In Baja, marine mammal expert Lorenzo Rojas explains that the fishermen, who must limit their activities during the whale season, “understand well” that tourism income to the community from whale watching can equal or surpass that generated by fishing. “They have adopted the gray whale as a symbol of their culture and their community,” Rojas says.
Ecologist Steven Swartz takes the view that gray whale conservation is a unique platform for studying the macro phenomena affecting the whales’ health and behavior. Recent observations of emaciated adults and calves, for example, suggest negative effects caused by climate change in the gray whales’ northern feeding grounds. As with the monarch butterfly migration, there is a warning here as well. “To me,” Swartz says, “gray whales are sort of sentinels from the sea.”
The Urge to Travel
Animal migration is a mystery yet to be unlocked.
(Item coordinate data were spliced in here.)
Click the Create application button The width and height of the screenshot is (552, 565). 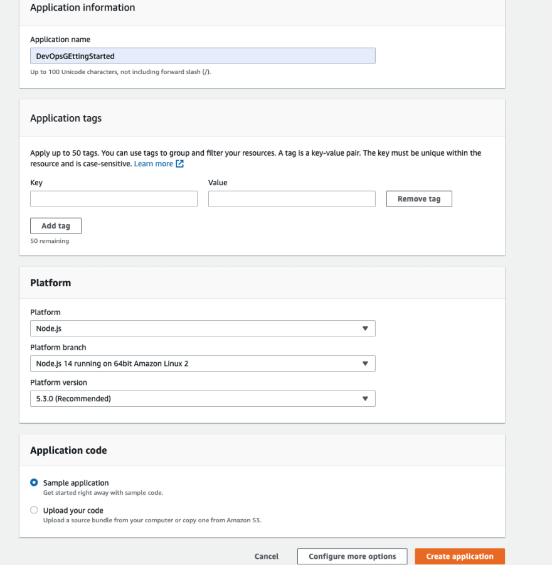click(460, 556)
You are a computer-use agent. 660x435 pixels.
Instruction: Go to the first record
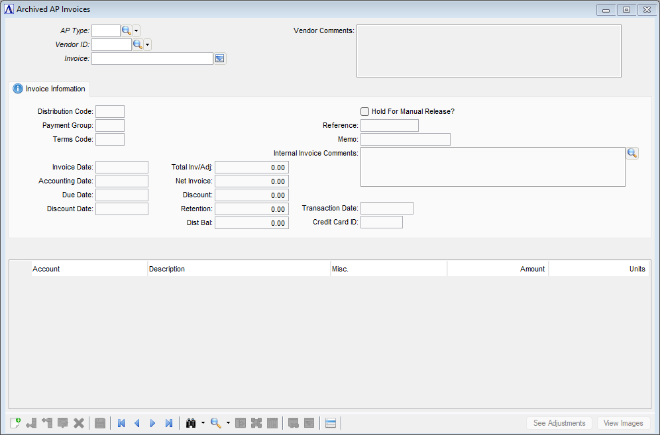121,423
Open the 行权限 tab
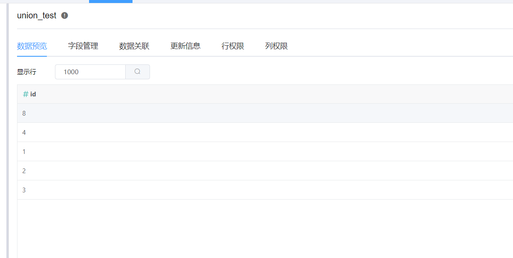513x258 pixels. coord(233,46)
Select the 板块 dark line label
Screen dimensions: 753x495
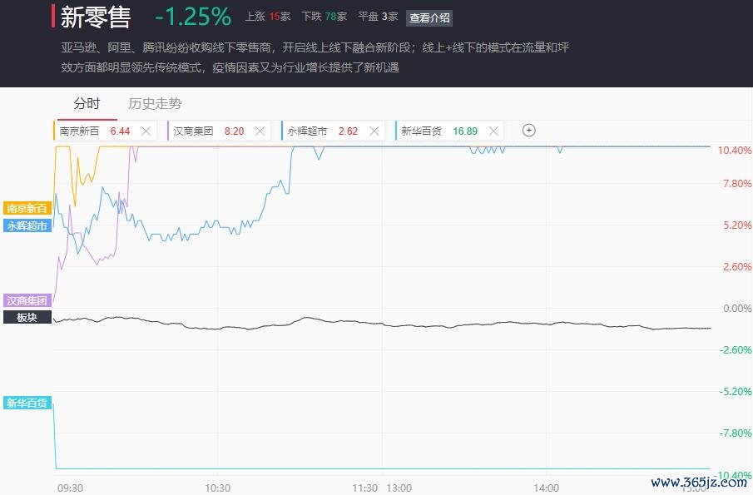click(x=27, y=317)
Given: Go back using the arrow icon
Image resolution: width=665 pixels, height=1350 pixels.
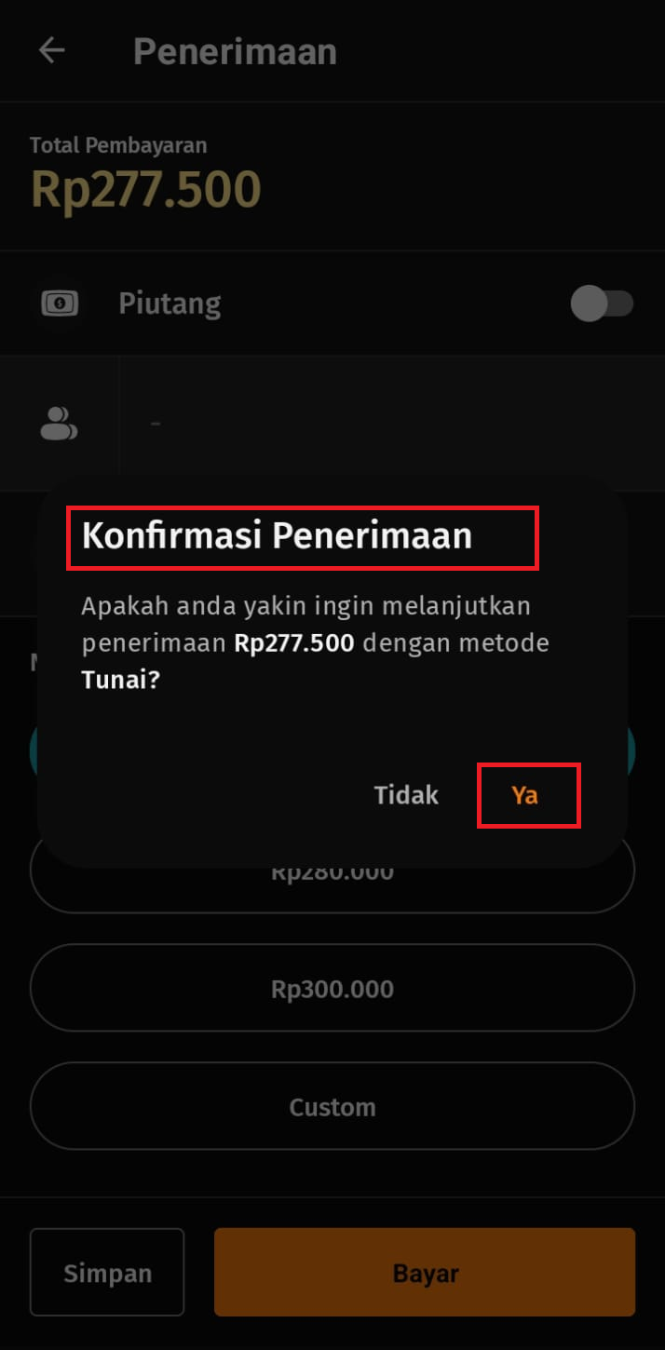Looking at the screenshot, I should [x=51, y=50].
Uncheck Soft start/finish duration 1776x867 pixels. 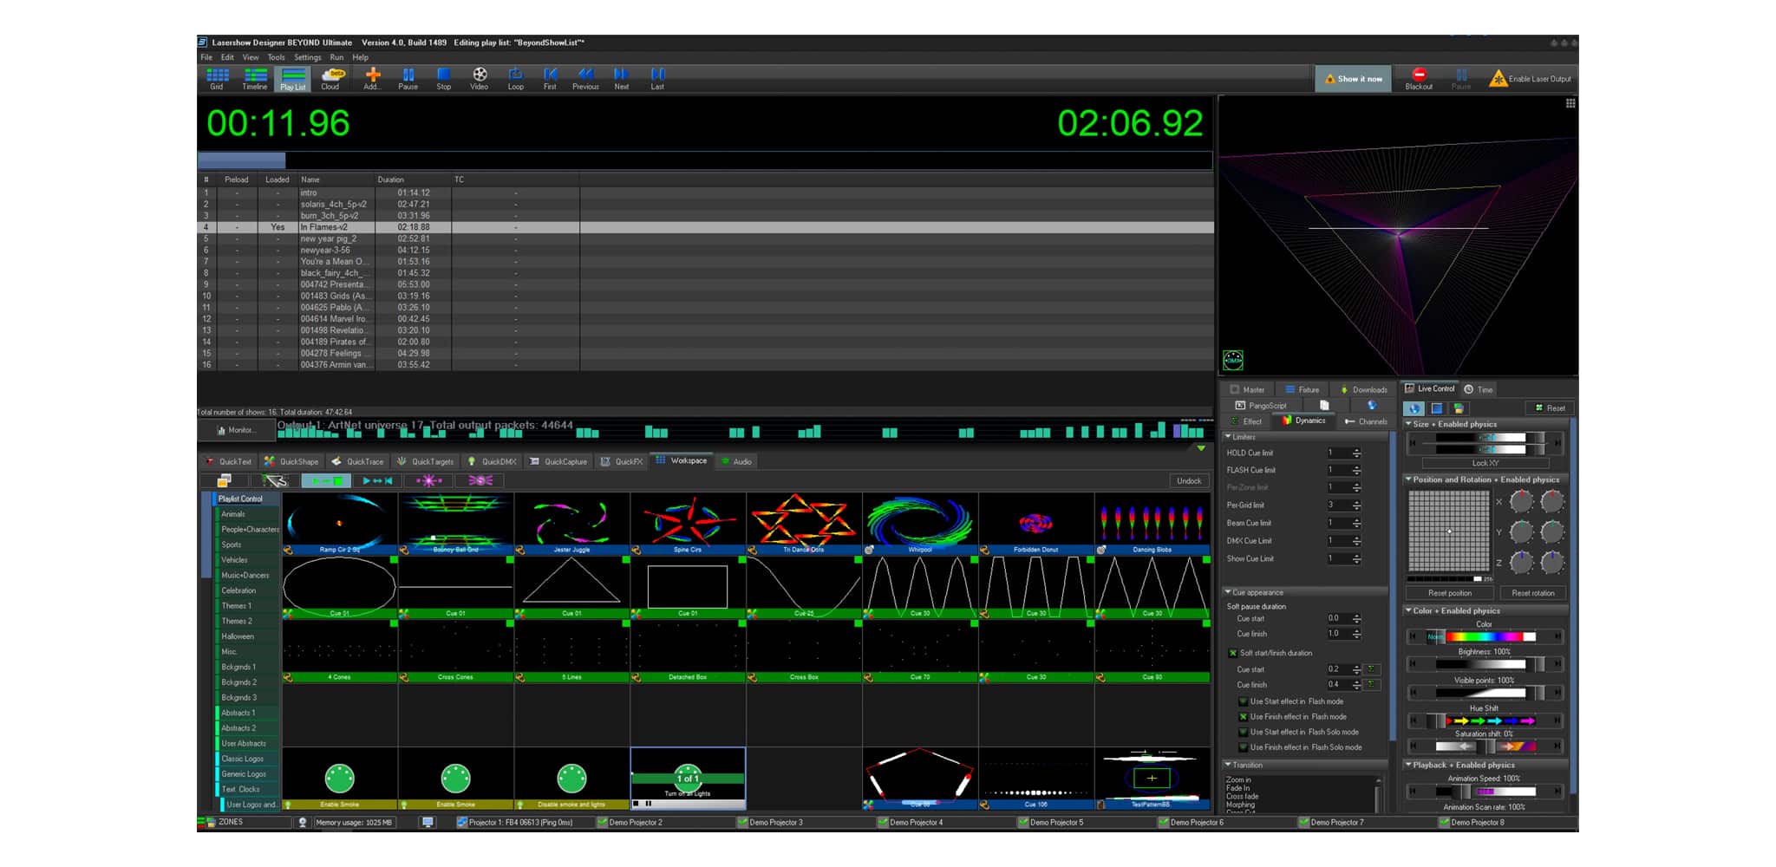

Wildebeests, whooping cranes, some sharks, many insects, songbirds, even a strain of the humble slime mold are repeatedly driven to travel at some phase of their life cycle.
Migration is an adaptive trait, hardwired into a species’ DNA and vital to its survival. The origins of migration seem basic enough: mass movement in response to seasonal fluctuations in climate and food supply or to population pressure. But understanding the actual mechanisms of the behavior is tricky. Scientists have examined the sensory apparatus that allows a population to detect en masse the moment of equinox for beginning a long trek (as monarch butterflies do) or to process complex navigational problems using landmarks, moon phases, odor, magnetic fields and celestial clues. One bird, the indigo bunting (right), uses a single star, Betelgeuse, as a reference point. Much more remains to be learned.
Note: This article was originally printed with the title, "The Behemoth and the Butterfly".